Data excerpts
————

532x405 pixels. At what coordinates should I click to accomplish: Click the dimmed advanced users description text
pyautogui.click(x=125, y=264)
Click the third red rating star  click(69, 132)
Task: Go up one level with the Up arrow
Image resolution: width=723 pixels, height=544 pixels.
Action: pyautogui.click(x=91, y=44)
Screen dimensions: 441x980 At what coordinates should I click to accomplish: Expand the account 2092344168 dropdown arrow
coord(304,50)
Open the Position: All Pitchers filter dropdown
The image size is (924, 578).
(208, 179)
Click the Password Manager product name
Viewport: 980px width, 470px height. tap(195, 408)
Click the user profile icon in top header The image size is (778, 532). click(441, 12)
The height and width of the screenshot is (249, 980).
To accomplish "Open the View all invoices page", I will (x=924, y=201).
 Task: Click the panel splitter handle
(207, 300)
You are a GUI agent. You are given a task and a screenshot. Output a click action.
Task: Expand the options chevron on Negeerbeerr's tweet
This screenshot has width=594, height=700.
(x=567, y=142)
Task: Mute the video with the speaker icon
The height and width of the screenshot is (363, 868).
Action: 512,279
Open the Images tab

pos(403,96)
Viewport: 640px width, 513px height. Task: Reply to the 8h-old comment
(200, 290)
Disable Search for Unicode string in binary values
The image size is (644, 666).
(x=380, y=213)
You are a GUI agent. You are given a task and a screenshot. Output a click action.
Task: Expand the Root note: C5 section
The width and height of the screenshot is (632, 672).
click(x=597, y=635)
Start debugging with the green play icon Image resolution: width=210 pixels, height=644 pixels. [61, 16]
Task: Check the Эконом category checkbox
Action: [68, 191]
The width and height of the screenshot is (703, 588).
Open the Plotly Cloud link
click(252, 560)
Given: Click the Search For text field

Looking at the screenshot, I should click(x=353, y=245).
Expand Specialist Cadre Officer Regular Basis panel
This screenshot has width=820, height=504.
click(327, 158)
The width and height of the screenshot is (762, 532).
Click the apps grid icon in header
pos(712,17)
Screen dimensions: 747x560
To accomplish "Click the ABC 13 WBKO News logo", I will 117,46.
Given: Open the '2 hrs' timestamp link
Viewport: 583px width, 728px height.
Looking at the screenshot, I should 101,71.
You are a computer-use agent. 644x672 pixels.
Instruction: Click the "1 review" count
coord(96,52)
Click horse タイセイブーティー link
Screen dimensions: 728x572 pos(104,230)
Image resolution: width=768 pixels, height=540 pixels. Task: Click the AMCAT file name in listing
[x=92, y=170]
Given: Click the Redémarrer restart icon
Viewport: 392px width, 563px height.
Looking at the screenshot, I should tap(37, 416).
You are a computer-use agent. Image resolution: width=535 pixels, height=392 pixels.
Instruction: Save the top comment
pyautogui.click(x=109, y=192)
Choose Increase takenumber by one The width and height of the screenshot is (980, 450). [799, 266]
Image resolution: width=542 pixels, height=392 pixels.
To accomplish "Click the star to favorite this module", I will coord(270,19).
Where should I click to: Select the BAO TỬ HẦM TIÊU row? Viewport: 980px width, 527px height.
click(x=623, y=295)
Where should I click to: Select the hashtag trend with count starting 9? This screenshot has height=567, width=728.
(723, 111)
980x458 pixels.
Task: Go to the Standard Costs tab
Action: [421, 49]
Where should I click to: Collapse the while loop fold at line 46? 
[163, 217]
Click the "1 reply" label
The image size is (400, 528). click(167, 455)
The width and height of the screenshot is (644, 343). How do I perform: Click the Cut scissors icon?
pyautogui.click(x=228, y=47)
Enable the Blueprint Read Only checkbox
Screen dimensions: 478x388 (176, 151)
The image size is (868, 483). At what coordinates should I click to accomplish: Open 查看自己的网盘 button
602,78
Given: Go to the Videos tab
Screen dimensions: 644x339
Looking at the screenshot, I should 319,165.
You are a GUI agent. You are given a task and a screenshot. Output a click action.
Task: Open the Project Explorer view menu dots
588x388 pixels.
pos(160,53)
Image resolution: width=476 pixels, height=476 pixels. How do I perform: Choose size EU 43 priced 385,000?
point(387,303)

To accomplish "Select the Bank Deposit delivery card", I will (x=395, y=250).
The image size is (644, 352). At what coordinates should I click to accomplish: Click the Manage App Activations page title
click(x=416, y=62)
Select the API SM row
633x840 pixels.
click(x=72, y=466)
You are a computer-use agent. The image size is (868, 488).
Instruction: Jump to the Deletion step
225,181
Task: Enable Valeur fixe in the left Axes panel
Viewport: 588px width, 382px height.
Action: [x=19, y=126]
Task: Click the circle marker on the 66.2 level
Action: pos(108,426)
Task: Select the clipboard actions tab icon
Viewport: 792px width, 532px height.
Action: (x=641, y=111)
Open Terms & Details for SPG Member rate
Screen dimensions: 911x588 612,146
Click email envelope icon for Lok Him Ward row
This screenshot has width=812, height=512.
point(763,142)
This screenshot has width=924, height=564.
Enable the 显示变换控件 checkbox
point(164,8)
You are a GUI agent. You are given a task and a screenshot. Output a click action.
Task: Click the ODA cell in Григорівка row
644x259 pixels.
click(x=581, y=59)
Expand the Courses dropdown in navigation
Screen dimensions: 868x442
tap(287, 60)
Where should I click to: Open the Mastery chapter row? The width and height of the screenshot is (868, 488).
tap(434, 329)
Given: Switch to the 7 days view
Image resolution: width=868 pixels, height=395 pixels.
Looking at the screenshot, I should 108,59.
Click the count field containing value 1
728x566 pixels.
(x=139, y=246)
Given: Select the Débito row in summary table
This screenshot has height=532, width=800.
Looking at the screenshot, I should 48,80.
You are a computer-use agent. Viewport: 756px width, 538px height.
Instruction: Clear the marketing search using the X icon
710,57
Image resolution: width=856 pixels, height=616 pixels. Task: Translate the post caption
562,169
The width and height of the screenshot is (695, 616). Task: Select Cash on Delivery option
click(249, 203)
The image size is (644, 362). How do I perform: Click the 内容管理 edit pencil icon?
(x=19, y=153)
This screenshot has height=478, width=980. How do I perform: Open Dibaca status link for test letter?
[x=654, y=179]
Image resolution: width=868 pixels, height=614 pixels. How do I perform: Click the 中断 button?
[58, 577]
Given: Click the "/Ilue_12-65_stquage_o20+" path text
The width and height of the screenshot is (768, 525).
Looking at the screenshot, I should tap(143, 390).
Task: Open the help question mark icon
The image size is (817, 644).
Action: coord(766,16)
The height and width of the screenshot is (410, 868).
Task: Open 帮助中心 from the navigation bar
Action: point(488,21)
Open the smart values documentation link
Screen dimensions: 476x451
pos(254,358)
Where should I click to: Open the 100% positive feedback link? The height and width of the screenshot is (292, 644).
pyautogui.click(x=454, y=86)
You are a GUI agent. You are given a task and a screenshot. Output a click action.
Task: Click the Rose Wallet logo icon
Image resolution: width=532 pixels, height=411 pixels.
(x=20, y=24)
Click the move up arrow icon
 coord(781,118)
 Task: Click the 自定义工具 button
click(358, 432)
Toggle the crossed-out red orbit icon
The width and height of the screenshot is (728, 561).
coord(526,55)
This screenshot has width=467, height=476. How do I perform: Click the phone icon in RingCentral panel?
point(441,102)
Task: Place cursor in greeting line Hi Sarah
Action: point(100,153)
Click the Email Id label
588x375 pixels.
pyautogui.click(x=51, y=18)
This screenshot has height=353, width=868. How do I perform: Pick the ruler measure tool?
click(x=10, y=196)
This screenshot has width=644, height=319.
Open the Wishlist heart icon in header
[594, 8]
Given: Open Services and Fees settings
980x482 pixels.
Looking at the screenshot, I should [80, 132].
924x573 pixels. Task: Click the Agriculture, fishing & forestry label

————

■ **WORK REQUEST**:
Please return exactly the lines from the one containing "This screenshot has width=644, height=319." through the end of the entries above, adding no other line.

■ **OUTPUT OF THE TASK**:
This screenshot has width=644, height=319.
Open the Wishlist heart icon in header
[594, 8]
Given: Open Services and Fees settings
980x482 pixels.
Looking at the screenshot, I should [80, 132].
924x573 pixels. Task: Click the Agriculture, fishing & forestry label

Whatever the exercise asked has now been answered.